Other Nonsurgical Treatments
- Laser hyperthermia has been used to treat hepatic metastases.
- Heat has been directed to tumors to cause necrosis of the tumors while sparing normal tissue through several methods: radiofrequency thermal ablation inserted into the liver tumor and radiofrequency energy, which causes tumor cell death from coagulation necrosis.
- Immunotherapy may be used: Lymphocytes with antitumor reactivity are given.
- Transcatheter arterial embolization results in ischemia and necrosis of the tumor.
- For multiple small lesions, ultrasound-guided injection of alcohol promotes dehydration of tumor cells and tumor necrosis.
Surgical Management
Hepatic resection can be performed when the primary hepatic tumor is localized or when the primary site can be completely excised and the metastasis is limited. Capitalizing on the regenerative capacity of the liver cells, surgeons have successfully removed 90% of the liver. The presence of cirrhosis limits the ability of the liver to regenerate.
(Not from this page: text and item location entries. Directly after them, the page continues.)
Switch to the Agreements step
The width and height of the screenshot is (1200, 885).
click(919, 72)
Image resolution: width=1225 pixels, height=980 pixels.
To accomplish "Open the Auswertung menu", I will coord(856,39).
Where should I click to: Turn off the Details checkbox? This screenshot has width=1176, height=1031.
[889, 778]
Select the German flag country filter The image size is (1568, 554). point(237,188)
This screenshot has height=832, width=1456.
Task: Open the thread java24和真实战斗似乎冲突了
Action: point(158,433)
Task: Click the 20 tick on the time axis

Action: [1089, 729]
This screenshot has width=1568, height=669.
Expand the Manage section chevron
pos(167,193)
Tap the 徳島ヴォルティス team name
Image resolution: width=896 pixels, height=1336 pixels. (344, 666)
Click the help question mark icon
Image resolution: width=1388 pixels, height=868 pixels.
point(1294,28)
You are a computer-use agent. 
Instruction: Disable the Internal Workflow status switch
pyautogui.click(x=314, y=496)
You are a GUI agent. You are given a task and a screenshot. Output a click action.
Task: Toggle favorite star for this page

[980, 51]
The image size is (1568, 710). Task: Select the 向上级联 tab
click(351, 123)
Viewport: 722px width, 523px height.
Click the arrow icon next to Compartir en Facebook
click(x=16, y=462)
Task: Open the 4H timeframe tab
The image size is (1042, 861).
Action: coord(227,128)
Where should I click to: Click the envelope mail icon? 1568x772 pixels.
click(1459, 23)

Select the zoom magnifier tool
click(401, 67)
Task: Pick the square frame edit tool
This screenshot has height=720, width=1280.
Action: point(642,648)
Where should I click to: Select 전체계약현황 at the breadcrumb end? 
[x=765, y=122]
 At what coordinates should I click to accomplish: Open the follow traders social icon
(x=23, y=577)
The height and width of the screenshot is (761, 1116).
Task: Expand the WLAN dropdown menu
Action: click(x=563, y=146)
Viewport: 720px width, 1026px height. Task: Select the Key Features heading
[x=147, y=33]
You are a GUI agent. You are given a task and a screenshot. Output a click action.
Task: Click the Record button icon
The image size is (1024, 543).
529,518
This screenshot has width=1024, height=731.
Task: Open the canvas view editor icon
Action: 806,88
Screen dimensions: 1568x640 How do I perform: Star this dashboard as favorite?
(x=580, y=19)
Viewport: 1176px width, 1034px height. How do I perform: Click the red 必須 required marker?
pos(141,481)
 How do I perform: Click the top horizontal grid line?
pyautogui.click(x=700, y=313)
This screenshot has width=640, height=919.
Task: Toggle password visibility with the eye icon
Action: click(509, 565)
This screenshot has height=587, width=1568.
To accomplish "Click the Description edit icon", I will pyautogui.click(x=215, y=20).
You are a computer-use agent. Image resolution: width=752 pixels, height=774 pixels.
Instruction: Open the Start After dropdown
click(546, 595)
In preparation for surgery, the patient's nutritional, fluid, and general physical status are assessed, and efforts are undertaken to ensure the best physical condition possible.
- Lobectomy: Removal of a lobe of the liver is the most common surgical procedure for excising a liver tumor.
- Local ablation: For patients who are not candidates for resection or transplantation, ablation of HCC may be accomplished by chemicals such as ethanol or by physical means such as radiofrequency ablation or microwave coagulation.
- Immunotherapy: Interferon may be used after surgical resection for HCC to prevent recurrence of the lesion related to hepatitis B or C.
- Liver transplantation: Removing the liver and replacing it with a healthy donor organ is another way to treat liver cancer.
Outline
Nursing Management: Postoperative
See Nursing Management under Cancer for additional information.
- Provide close monitoring and care for the first 2 or 3 days.
- Assess for problems related to cardiopulmonary involvement, vascular complications, and respiratory and liver dysfunction.
- Monitor metabolic abnormalities (glucose, protein, and lipids).
- Instruct patient and family about care of the biliary catheter and the potential complications and side effects of hepatic artery chemotherapy.
- Educate patient about the importance of follow-up visits to permit frequent checks on the response of patient and tumor to chemotherapy, condition of the implanted pump site, and any toxic effects.
- Refer patient for home care.
- Encourage patient to resume routine activities as soon as possible, while cautioning about activities that may damage the pump or site.
- Provide reassurance and instruction to patient and family to reduce fear that the percutaneous biliary drainage catheter will fall out.
- Provide verbal and written instructions as well as demonstration of biliary catheter care to patient and family; instruct in techniques to keep catheter site clean and dry, to assess the catheter and its insertion site, and to irrigate the catheter to prevent debris and promote patency.
- Collaborate with the health care team, patient, and family to identify and implement pain management strategies and approaches to management of other problems: weakness, pruritus, inadequate dietary intake, jaundice, and symptoms associated with metastasis.
- Assist patient and family in making decisions about hospice care and initiate referrals. Encourage patient to discuss end-of-life care preferences with family and health care providers.